Gli impianti realizzati comprendevano impianti d’antintrusione, un sistema di videosorveglianza, un impianto sonoro e multifunzionale per la sala conferenze, una rete dati ed un complesso sistema domotico in grado di gestire ogni funzionalità dell’edificio anche in termini di risparmio energetico.
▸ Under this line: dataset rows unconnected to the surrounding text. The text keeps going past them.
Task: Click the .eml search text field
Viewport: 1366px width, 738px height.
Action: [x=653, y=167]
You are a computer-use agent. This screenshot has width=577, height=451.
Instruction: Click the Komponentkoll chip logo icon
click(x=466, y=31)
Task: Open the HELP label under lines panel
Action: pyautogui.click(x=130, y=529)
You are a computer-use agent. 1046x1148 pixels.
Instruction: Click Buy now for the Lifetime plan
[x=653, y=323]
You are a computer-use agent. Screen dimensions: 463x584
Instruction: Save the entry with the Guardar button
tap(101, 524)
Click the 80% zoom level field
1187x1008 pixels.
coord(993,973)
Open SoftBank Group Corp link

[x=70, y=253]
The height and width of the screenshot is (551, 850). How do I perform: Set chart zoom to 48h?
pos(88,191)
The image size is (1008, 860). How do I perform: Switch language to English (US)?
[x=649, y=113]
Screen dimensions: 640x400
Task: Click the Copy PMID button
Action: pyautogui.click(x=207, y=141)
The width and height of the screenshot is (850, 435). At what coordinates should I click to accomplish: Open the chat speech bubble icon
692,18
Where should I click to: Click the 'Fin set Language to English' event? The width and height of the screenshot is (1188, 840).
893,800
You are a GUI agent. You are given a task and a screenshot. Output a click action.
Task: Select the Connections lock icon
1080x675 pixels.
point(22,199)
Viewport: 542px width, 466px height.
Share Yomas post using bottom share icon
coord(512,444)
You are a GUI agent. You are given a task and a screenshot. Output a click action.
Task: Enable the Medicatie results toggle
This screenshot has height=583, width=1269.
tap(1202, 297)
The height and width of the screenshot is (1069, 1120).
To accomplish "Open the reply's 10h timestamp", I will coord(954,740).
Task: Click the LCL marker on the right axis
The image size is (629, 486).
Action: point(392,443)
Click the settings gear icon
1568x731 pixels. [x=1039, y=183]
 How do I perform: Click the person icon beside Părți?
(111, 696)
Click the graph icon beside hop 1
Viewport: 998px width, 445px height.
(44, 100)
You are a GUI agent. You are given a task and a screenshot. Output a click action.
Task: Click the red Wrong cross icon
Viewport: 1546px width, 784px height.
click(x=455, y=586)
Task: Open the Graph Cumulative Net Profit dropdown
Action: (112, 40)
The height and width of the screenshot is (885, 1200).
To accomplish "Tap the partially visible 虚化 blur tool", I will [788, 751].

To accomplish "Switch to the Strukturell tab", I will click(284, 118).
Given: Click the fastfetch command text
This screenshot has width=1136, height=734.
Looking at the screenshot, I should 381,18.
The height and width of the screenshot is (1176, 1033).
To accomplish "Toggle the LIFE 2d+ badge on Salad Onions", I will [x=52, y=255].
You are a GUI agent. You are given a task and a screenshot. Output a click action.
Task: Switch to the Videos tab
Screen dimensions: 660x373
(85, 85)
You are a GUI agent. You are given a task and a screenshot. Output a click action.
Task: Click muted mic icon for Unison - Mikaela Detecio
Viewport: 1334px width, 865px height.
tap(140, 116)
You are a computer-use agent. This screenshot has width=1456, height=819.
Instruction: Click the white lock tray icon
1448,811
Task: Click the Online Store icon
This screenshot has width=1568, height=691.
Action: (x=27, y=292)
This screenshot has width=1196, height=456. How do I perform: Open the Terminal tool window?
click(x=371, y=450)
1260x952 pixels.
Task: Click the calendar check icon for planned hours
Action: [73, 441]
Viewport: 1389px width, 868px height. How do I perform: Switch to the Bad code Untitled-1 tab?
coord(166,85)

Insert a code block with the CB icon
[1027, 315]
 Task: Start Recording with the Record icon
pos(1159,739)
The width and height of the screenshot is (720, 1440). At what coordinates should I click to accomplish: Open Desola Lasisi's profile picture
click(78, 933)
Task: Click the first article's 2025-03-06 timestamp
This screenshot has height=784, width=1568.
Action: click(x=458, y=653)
I lavori ci hanno visti presenti nel Comune di Lecco per vari periodi da febbraio ad agosto 2012 in base all’avanzamento degli stessi; il museo, situato in un ottima posizione davanti al Lago di Lecco, è stato realizzato con l’intervento dei nostri migliori tecnici, per quanto riguarda il complesso sistema domotico e TVCC è stata utilizzata la marca leader bTicino, che con l’aiuto di tecnici interni ci ha permesso di rendere facile, utile ed accessibile il sistema elettrico e di supervisione di tutto il museo.

Piccolo accenno storico sul Palazzo dove è situato il museo:

“Fino al 1964 in questo bizzarro edificio, fra il lungolago e le piazze Cermenati e XX Settembre, si trovavano gli uffici del catasto, delle imposte e della dogana. I lecchesi vi si recavano per pagare le tasse e per questo lo chiamarono “il palazzo delle paure”. Si tratta di un vasto palazzo costruito subito dopo l’abbattimento, nel 1916, dell’antico edificio della dogana nelle cui fondamenta si ritrovarono oggetti d’epoca romana, monete e ceramiche medievali. Le forme vogliono richiamare caratteristiche architettoniche medievali e rinascimentali, un pastiche eclettico non sgradevole benché decisamente arbitrario e approssimativo. Alcuni anni dopo, intorno al 1926, fu costruita anche una torre con finestre e trifore, forse per richiamare la precedente e più bassa torre dell’edificio della dogana. Sul lato della torre che dà su piazza XX Settembre fu murato uno stemma in marmo con il biscione visconteo, risalente forse al Trecento, che si trovava un tempo sopra una porta d’ingresso della vecchia dogana…”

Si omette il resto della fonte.